(Data Opens)
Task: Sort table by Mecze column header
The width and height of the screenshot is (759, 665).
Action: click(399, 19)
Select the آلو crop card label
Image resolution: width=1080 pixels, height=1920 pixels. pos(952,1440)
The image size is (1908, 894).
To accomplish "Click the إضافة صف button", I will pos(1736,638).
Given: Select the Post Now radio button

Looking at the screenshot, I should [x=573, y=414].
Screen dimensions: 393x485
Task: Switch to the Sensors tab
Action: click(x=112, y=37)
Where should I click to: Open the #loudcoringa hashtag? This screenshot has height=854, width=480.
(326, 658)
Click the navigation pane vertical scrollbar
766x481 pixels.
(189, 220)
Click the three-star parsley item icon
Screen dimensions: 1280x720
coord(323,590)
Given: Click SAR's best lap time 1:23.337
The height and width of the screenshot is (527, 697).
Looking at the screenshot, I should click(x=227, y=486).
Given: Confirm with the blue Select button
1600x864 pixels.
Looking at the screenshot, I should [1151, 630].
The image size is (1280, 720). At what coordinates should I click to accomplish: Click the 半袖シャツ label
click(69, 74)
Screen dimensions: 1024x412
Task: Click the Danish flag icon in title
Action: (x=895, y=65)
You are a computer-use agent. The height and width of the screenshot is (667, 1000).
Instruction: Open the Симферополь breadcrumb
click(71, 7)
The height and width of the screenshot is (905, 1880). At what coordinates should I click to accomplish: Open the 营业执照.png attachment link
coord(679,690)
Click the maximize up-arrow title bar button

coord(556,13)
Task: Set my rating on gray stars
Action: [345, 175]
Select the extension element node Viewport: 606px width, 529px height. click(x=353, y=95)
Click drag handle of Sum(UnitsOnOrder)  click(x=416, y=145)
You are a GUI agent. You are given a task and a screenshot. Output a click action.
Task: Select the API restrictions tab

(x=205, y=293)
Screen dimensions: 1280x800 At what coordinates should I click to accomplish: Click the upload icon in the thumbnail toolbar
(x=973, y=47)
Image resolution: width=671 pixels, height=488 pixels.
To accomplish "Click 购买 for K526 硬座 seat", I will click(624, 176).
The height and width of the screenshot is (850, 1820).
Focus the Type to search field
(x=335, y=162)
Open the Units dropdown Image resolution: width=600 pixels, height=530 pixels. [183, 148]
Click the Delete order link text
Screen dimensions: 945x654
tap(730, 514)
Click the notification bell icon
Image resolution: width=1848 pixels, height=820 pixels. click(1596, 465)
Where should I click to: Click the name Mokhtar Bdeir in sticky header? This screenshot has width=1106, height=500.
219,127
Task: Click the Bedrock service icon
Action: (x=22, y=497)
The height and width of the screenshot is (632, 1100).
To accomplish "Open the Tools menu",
(Data Closes)
▶ [Task prompt] In the records above, locate the lines holding the word "agent". Copy each of them.

▶ [Completed task]
You are a computer-use agent. The height and width of the screenshot is (667, 1000).
You are a GUI agent. You are given a task and a screenshot. Output a click action.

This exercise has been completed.